Ibu Ana. Ibu berkerudung merah muda yang selain karena tindakannya, rupanya juga mencolok di antara barisan polisi. Kontras ini kemudian membuat warna merah muda diadopsi menjadi simbol warna baru resistensi---bersama dengan warna hijau dari Affan, pengemudi ojek daring yang meninggal dilindas rantis Brimob, menemani biru tua yang sudah berusia setahunan.
Sejak mula kemunculannya, hingga hari ini, Ibu Ana masih terus diperbincangkan. Awalnya semua narasi adalah kekaguman. Namun, sedikit kedamaian itu harus rusak, disusul beredarnya video hasil pemalsuan dalam (deepfake) yang menampilkan Ibu Ana seolah meneriakkan kalimat-kalimat yang tak pernah ia nyatakan saat menjadi bagian dari pendemo.
Banyak yang termakan dan balik menggunakannya sebagai senjata untuk menegasikan Ibu Ana atau keresahan-keresahan yang pernah ia kemukakan. Banyak yang kemudian menyebut tidak sudi diwakili oleh orang yang masih sakit hati perkara pilpres yang sudah lewat lebih dari setahun.

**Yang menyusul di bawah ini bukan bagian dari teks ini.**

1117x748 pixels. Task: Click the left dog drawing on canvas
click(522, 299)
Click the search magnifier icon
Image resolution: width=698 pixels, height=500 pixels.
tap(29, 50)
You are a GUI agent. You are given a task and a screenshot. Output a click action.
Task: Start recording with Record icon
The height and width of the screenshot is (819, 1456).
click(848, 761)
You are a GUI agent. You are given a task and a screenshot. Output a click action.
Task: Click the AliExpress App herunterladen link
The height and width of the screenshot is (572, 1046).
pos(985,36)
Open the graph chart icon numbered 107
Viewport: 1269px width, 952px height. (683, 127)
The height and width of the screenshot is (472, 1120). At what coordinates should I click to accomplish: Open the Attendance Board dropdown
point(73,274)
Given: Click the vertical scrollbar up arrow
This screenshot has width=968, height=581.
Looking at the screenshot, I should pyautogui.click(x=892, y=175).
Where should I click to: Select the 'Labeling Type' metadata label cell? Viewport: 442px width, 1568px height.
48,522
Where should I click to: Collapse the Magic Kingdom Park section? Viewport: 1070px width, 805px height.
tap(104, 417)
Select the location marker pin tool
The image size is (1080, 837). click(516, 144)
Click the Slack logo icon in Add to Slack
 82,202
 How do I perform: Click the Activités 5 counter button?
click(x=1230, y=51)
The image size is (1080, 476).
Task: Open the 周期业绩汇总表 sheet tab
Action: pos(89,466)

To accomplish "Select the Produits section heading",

Akan tetapi, tidak sedikit yang berusaha meluruskan bahwa video yang beredar tak lebih dari hasil kejahilan manusia. Ini sebenarnya cukup jelas, karena video dari sudut sama dengan kata-kata sang ibu yang berbeda, telah beredar beberapa hari sebelum versi gubahan diramaikan. Beberapa detail seperti warna separator jalur bus TransJakarta juga tampak tidak konsisten di video di mana Ibu Ana menyebut nama capres lain itu.
Pun, mulai banyak yang turut mempermasalahkan penggunaan kata-kata Ibu Ana dalam berdemo yang dianggap tidak sopan. Dengan ini, makin banyak yang mulai menggaungkan enggan menokohkan orang yang tidak santun.
Masih, banyak yang memberikan perlawanan pada narasi ini. Warganet mengambil contoh bagaimana Ibu Sumarsih yang rutin melakukan Aksi Kamisan, tidak pernah berkata kasar dalam tuntutannya, juga tidak pernah benar-benar didengar. Bahkan, ketika tahun ini aksi telah mencapai usia ke-18 dan kejadian yang diminta akuntabilitasnya telah berumur 27 tahun.
Yang teranyar, semalam saya mendapati narasi bahwa keponakan ibu ini menyatakan untuk mohon dimaklumi amarah budhe-nya itu sebab ia adalah orang dengan gangguan jiwa (ODGJ). Terlepas kebenarannya, kemudian makin ramai didengungkan bahwa tidak layak menganggap nyata omongan ODGJ. Orang tidak waras, kok, didengarkan. Begitu sebut mereka.
Oke, katakanlah, benar bahwa Ibu Ana adalah ODGJ. Lantas?
ODGJ bukan sinonim dari gila. Pun, juga tidak sebaiknya sembarangan menuduh orang dengan kata "gila". Apalagi, jika secara profesional tidak berhak. Itu hanya akan menyulitkan orang untuk mendapatkan pertolongan dan memperburuk keadaan.
Kembali, mengutip dr. Jiemi Ardian, Sp.KJ, ODGJ adalah spektrum. Ia di antaranya meliputi gangguan cemas, depresi, kondisi-kondisi yang memengaruhi suasana pikiran seperti bipolar. Kita bisa melihat, bagaimana tokoh publik yang telah mengumumkan mengidap bipolar seperti Marshanda, tidak kemudian kehilangan nalar dan logikanya. Terutama, ketika mendapatkan pengobatan yang tepat dan dikelola dengan selayaknya. Ia sepenuhnya mampu bertutur kata dengan tertib, bahkan sanggup menjadi motivator bagi sesamanya dan mereka yang merawatnya.